## Your task
Turn the listing below into a Markdown table with the columns Row and Entry, numbering each line and skipping blank lines. Leave the pictures out of the table.

Stored dataset items:

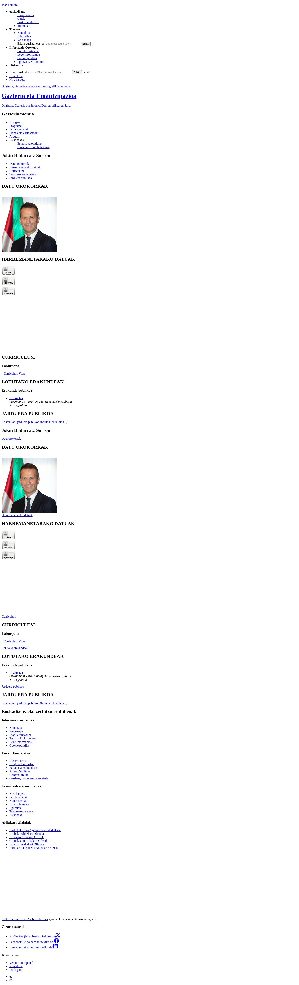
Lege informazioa (20, 742)
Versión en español (21, 962)
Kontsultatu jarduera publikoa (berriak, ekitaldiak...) (34, 422)
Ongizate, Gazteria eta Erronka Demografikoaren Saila (36, 86)
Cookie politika (27, 58)
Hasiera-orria (25, 15)
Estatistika (16, 815)
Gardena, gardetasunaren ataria (29, 778)
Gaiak (21, 18)
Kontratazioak (18, 800)
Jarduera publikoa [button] (20, 178)
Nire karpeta (17, 79)
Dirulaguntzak (18, 797)
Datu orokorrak (11, 438)
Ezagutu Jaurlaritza (21, 764)
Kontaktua (24, 32)
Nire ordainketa (19, 804)
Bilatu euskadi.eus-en (30, 43)
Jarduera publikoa (13, 686)
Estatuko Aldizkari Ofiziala (26, 844)
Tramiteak (23, 25)
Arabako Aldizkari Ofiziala (26, 833)
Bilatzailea (24, 36)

## The reply
| Row | Entry |
|---|---|
| 1 | Lege informazioa (20, 742) |
| 2 | Versión en español (21, 962) |
| 3 | Kontsultatu jarduera publikoa (berriak, ekitaldiak...) (34, 422) |
| 4 | Ongizate, Gazteria eta Erronka Demografikoaren Saila (36, 86) |
| 5 | Cookie politika (27, 58) |
| 6 | Hasiera-orria (25, 15) |
| 7 | Estatistika (16, 815) |
| 8 | Gardena, gardetasunaren ataria (29, 778) |
| 9 | Gaiak (21, 18) |
| 10 | Kontratazioak (18, 800) |
| 11 | Jarduera publikoa [button] (20, 178) |
| 12 | Nire karpeta (17, 79) |
| 13 | Dirulaguntzak (18, 797) |
| 14 | Datu orokorrak (11, 438) |
| 15 | Ezagutu Jaurlaritza (21, 764) |
| 16 | Kontaktua (24, 32) |
| 17 | Nire ordainketa (19, 804) |
| 18 | Bilatu euskadi.eus-en (30, 43) |
| 19 | Jarduera publikoa (13, 686) |
| 20 | Estatuko Aldizkari Ofiziala (26, 844) |
| 21 | Tramiteak (23, 25) |
| 22 | Arabako Aldizkari Ofiziala (26, 833) |
| 23 | Bilatzailea (24, 36) |